▸ CHALLENGE: Please repeat the rows from the line containing "For every named" through the line containing "Comunicazione (549, 206)", swapping "named" for "labeled" and changing nothing else.

▸ SUPPLIED MATERIAL:
----
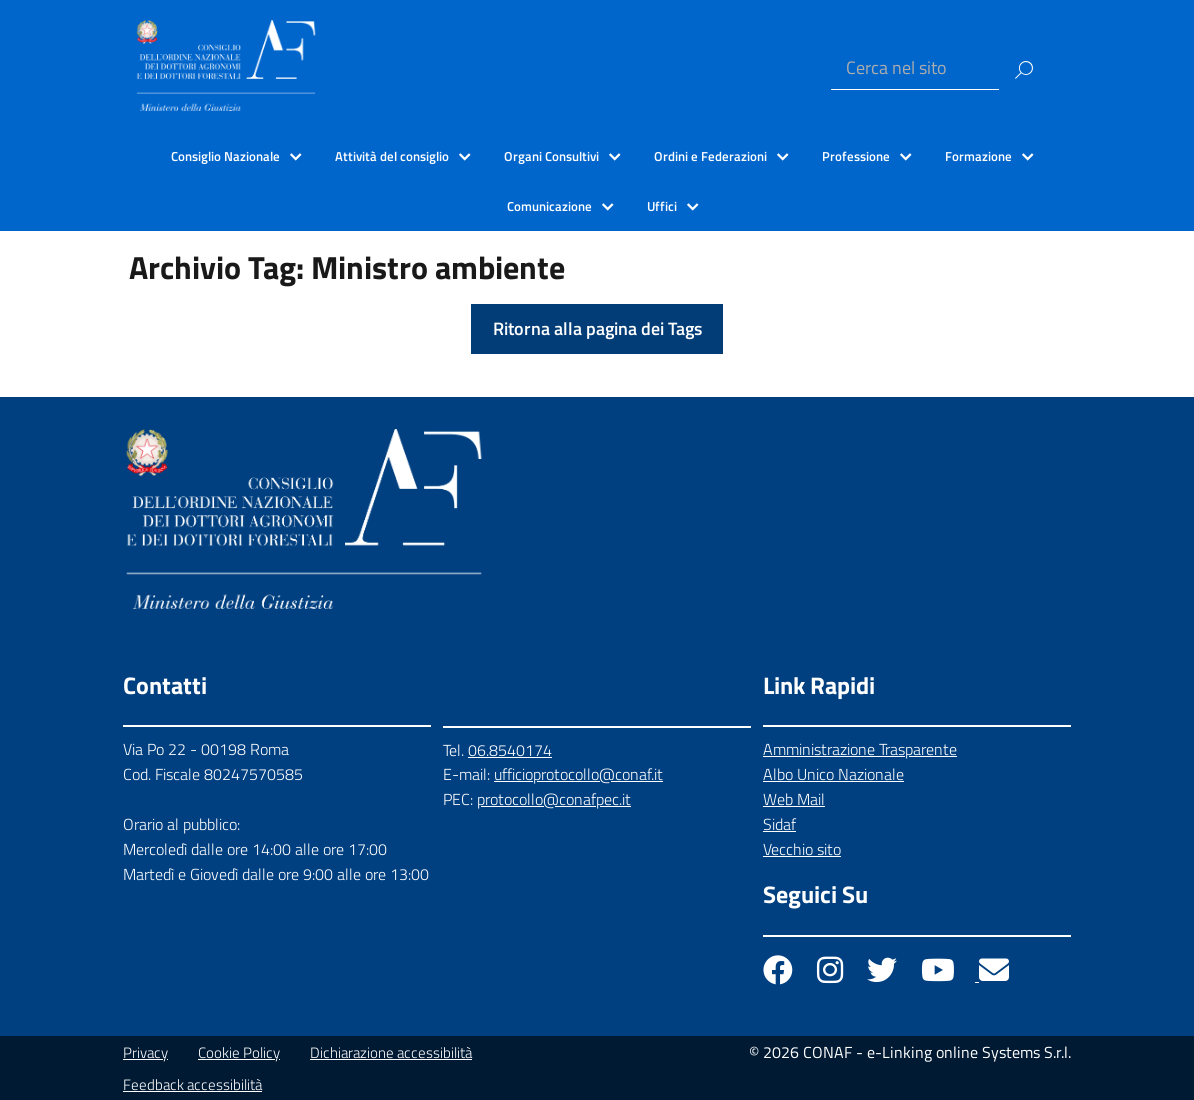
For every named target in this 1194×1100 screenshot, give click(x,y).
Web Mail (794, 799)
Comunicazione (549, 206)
----
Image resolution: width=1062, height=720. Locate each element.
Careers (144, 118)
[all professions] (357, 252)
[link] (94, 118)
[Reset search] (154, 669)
----
▸ TASK ANSWER:
For every labeled target in this 1194×1100 screenshot, give click(x,y).
Web Mail (794, 799)
Comunicazione (549, 206)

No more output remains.